C’est le cas des boulangers, qui se lèvent à l’aube pour que chacun puisse avoir du pain sur sa table. C’est le cas des fleuristes, en pleine activité à l’occasion de la vente de muguet. Mais c’est surtout le cas des agriculteurs.
Car une exploitation agricole ne se met pas en pause. Les animaux doivent être nourris, les cultures surveillées, les récoltes parfois réalisées dans des fenêtres très courtes. Le travail agricole est un engagement quotidien, exigeant, souvent invisible, et pourtant essentiel.
Les agriculteurs ne choisissent pas de travailler le 1er mai.
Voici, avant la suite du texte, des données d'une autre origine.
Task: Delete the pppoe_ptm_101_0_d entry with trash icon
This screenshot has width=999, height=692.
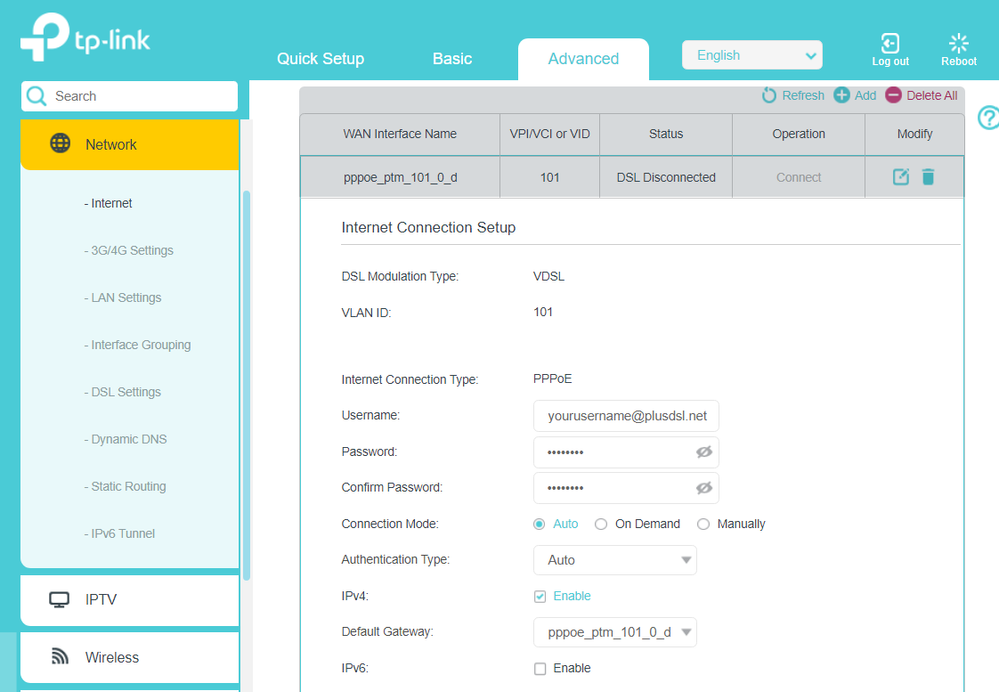Action: 928,177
Ils travaillent parce que la nature l’impose.
Dans ce contexte, le cadre juridique actuel apparaît profondément déconnecté. D’un côté, un principe rigide de repos obligatoire. De l’autre, une multitude de dérogations floues, parfois incohérentes, qui autorisent certains à travailler et en empêchent d’autres.
Mais au-delà des incohérences, il y a un malaise plus profond : celui d’un système qui valorise le travail en théorie, tout en invisibilisant celles et ceux qui, en pratique, n’ont jamais cessé de travailler.
Faut-il rappeler que sans ces professions, notre quotidien s’arrête ? Que sans agriculteurs, il n’y a ni alimentation, ni souveraineté, ni territoire vivant ?
Le 1er mai ne devrait pas être une journée qui oppose ceux qui travaillent à ceux qui ne travaillent pas. Il devrait être une journée qui reconnaît toutes les formes de travail, y compris celles qui ne s’interrompent jamais.
Il ne s’agit pas de remettre en cause le droit au repos. Bien au contraire. Mais il est temps de sortir d’une vision uniforme et abstraite pour reconnaître la diversité des réalités professionnelles.
Permettre à celles et ceux qui souhaitent travailler de le faire, dans un cadre clair, volontaire et équitable, n’est pas une régression sociale. C’est une adaptation nécessaire.
C’est aussi une marque de respect.
Respect pour celles et ceux qui assurent la continuité de la vie économique et sociale.
Respect pour celles et ceux qui nourrissent, produisent, entretiennent.
Respect pour celles et ceux qui, même un jour férié, sont déjà au travail pendant que d’autres célèbrent.
Car au fond, la véritable question est simple :
une fête du travail peut-elle ignorer celles et ceux qui travaillent vraiment ?
Bon 1er mai à toutes celles et ceux qui travaillent, par nécessité, par engagement… ou par choix.
À celles et ceux pour qui cette journée représente aussi une opportunité de mieux gagner leur vie, dans une France où le pouvoir d’achat est devenu une préoccupation quotidienne.
Travailler ne devrait jamais être stigmatisé, surtout quand cela permet de vivre dignement.